E. Sansot et Cie (p. 22-23).


AUBE


L’aube tremble aux frissons de la jeune lumière,
Le ciel est tendre et bon dans son azur mouillé,
On se figure un parc par l’automne rouillé
Et des brumes de rêve errant sur la bruyère…

Sans fin, vibre le bois à l’écho de l’écho,
Sous l’haleine du puits un léger saule bouge,
Le coq jette son cri qu’on s’imagine rouge,
Ce cri qui fait songer tant au coquelicot.

L’aurore danse au fond de l’atmosphère sombre,
Et la soif des crapauds fait sonore l’étang,
Dans l’espoir du soleil le monde est palpitant,
Le lac s’argente au bord de la robe de l’ombre…
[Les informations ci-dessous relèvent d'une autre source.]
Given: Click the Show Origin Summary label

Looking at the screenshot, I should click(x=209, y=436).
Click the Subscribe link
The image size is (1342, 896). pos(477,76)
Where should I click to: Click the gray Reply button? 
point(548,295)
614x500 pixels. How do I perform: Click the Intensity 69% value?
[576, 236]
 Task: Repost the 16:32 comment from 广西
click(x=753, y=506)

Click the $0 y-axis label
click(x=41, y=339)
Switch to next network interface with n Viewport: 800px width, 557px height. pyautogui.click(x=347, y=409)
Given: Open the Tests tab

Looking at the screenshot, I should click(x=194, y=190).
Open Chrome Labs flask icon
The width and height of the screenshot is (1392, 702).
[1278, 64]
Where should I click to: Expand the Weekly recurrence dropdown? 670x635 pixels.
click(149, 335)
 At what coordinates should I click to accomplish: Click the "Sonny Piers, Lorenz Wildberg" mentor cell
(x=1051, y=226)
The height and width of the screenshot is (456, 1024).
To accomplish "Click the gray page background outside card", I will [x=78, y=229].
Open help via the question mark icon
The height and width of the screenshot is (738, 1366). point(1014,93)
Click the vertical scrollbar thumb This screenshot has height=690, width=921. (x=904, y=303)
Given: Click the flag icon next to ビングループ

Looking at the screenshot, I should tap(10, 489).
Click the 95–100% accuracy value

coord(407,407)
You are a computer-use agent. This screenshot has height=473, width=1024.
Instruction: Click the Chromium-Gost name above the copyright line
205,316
Des teintes sur de l’or pâle voguent là-bas,
De se lever la vie est rose, et mauve et douce,
Le cœur du bois en pleurs filtre à travers la mousse
Et le réveil me semble un bouquet de lilas.


Je demande au matin le pain parfumé d’orge,
Le bain clair et léger où rira le soleil,
La gerbe du désir dans mon jardin vermeil,
Du sang neuf pour ma lèvre, un soupir pour ma gorge.

Je demande d’aller pensivement m’asseoir
Sur un banc où pleuvra le baume de la vigne,
Je demande à quelque arbre une promesse, un signe
Qui me fera pleurer en attendant le soir…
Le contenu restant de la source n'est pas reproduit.